*Given passage:*
◆ ◆ ◆
Chain gangs deprive prisoners of their dignity and subject them to cruel and unusual punishment.
St. Paul, Minn.
A lot of public work can be done by chain gangs. There is not enough work available in prisons, and there is plenty available outside, such as cleaning roadsides and digging ditches; security reasons require chains.
Kansas City, Kan.
Humiliation and lack of self-worth are probable cause for imprisonment in the first place. Chain gangs only result in further degradation that will only return a more angry person to society.
Chain gangs are harsh punishment. However, if prison life is not miserable, criminals will return to prison soon after they are released.
Too much concern is given to the rights of the prisoners. Chain gangs are for the humiliated victims, those who were a target of a robbery or rape or even murder.
People do not cease being human because their sins are more public than those of most of ours; no one should be subjected to such inhumane treatment.
Thinking about humans chained together, I find it difficult not to connect it with slaves being sent to the market for sale. Human beings are not brute animals, but People of God, no matter what they've done against society.
Father George A. Whedbee, C.M.F.
Los Angeles, Calif.
The best way to rehabilitate prisoners is:
To offer young offenders the choice of spending time in a boot camp rather than prison. Boot camp programs turn offenders around by strict discipline and build self-esteem.
You cannot rehabilitate someone who has been neglected and abused from birth and then ends up in prison. You can only hope to control a prisoner's future actions.
Fort Worth, Tex.
We need to provide prisoners with opportunities for both mental and physical development. There is dignity in labor, as well as a chance to develop discipline, but that--not humiliation--should be the point of physical work.
Sister Jean Marie Dunn
Since most prisoners are in jail for drug offenses, much more drug treatment is needed.
The ideal would be to raise the self-worth and self-esteem of each person convicted of a crime. That would encourage persons to make an honest living and love others as they love themselves.
Truth or Consequences, N.M.
Education is the key to changing lives. We need to break the cycle of low self-esteem, failure, and violence. Funds spent on programs in elementary schools for children who have emotional or social problems is money well spent.
Toms River, N.J.
◆ ◆ ◆
*Data listing:*

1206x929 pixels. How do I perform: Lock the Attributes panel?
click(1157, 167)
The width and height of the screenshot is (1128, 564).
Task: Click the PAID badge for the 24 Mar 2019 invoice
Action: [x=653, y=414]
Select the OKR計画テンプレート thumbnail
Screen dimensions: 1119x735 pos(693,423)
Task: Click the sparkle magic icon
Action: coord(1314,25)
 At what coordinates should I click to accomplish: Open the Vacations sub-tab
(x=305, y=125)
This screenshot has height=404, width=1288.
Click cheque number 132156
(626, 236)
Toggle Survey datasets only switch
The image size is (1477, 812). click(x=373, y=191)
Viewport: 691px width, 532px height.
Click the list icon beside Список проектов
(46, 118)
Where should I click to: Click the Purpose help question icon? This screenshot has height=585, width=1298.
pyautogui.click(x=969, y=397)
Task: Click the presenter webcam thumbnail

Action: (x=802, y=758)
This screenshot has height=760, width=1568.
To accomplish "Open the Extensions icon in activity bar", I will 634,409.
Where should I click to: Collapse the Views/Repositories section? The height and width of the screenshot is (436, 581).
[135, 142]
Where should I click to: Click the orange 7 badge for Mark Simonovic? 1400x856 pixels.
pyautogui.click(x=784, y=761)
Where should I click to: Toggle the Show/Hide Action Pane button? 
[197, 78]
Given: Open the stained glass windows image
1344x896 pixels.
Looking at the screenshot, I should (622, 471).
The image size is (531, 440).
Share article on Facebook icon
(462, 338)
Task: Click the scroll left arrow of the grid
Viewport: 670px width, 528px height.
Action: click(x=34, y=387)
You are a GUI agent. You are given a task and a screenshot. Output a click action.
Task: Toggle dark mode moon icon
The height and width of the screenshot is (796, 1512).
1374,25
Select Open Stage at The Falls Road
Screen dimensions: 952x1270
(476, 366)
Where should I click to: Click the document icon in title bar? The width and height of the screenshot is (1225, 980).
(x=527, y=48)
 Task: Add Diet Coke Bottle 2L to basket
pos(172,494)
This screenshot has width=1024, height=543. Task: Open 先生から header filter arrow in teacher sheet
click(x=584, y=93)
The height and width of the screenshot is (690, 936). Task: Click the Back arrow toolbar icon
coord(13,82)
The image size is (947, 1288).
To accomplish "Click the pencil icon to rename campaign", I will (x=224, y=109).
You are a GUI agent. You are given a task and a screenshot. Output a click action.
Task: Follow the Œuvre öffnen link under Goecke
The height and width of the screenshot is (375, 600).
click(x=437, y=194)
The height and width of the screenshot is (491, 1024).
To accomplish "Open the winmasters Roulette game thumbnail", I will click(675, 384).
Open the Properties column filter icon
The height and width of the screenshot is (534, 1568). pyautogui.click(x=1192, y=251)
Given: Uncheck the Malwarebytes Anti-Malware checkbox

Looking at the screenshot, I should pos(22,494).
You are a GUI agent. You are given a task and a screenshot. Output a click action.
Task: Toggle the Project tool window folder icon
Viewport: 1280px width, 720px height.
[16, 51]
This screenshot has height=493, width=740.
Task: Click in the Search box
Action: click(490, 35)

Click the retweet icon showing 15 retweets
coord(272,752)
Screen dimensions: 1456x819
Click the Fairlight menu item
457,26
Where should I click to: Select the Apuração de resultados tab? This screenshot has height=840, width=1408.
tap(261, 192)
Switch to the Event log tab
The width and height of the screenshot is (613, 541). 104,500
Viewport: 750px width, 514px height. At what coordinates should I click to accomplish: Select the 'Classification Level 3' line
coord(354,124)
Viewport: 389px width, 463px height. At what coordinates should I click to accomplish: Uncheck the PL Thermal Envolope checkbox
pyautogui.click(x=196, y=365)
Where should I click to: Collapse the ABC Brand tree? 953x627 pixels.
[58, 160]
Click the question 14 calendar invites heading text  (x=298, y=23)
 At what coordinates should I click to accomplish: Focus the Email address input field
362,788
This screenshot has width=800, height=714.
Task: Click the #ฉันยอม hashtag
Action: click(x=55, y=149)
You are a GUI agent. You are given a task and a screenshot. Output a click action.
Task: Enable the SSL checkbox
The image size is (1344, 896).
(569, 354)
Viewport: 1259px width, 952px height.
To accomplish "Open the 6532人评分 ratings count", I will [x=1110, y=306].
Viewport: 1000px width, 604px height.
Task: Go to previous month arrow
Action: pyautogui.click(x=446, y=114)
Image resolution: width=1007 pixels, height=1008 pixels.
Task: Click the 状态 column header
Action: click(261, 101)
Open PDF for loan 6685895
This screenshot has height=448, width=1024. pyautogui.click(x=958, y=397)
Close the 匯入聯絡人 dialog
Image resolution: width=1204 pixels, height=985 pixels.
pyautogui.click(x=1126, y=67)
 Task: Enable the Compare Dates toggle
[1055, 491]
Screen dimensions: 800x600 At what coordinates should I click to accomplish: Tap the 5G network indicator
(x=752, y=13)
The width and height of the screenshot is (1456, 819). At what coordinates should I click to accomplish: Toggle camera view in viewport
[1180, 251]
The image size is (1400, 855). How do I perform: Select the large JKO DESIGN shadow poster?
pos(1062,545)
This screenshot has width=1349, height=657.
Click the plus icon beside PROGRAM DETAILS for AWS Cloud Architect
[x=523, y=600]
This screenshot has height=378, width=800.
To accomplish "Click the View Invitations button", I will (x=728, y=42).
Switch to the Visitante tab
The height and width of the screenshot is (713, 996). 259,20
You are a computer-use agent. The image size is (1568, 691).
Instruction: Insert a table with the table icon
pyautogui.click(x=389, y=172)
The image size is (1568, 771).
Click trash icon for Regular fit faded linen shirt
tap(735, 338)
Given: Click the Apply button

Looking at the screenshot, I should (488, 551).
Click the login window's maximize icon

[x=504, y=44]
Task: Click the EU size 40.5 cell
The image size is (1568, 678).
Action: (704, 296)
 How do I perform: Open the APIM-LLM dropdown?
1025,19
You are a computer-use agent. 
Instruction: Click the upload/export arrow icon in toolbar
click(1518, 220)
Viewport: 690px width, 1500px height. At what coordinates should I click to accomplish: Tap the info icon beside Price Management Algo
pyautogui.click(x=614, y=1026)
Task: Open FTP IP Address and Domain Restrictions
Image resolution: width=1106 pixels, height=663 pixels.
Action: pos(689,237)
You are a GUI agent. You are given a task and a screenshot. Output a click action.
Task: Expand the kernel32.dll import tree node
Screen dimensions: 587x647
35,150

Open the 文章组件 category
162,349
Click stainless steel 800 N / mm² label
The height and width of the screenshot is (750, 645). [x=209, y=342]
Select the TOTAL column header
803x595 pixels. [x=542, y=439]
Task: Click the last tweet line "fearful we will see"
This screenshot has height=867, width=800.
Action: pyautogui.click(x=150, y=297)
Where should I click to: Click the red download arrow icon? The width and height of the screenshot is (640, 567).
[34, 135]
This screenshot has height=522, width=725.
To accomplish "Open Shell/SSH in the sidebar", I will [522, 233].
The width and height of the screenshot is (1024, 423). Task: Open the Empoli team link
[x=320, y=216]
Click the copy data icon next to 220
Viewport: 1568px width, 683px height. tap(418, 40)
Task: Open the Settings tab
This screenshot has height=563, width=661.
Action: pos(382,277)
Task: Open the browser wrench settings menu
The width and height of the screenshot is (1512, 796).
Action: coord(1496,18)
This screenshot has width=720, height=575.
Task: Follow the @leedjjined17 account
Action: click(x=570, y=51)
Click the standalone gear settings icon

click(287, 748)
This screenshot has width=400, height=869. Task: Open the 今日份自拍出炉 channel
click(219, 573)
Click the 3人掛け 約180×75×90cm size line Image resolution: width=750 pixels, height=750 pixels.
◆ ◆ ◆
*Required actions:*
**a)** From the reader responses on chain gangs, extract the passage that begins at the words "A lot of public" and stops after the words "reasons require chains.".
**b)** Answer these questions from the reader responses on chain gangs:
(i) What outdoor jobs are named as work chain gangs could do?
(ii) What choice should young offenders be offered, according to one response?
(iii) For what kind of offense are most prisoners said to be in jail?
**c)** List every city and state location that appears in the reader responses on chain gangs.
Rely on the reader responses on chain gangs and nothing else.

*The solutions:*
**a)**
A lot of public work can be done by chain gangs. There is not enough work available in prisons, and there is plenty available outside, such as cleaning roadsides and digging ditches; security reasons require chains.

**b)**
(i) Cleaning roadsides and digging ditches.
(ii) Spending time in a boot camp rather than prison.
(iii) Drug offenses.

**c)** St. Paul, Minn.; Kansas City, Kan.; Los Angeles, Calif.; Fort Worth, Tex.; Truth or Consequences, N.M.; Toms River, N.J.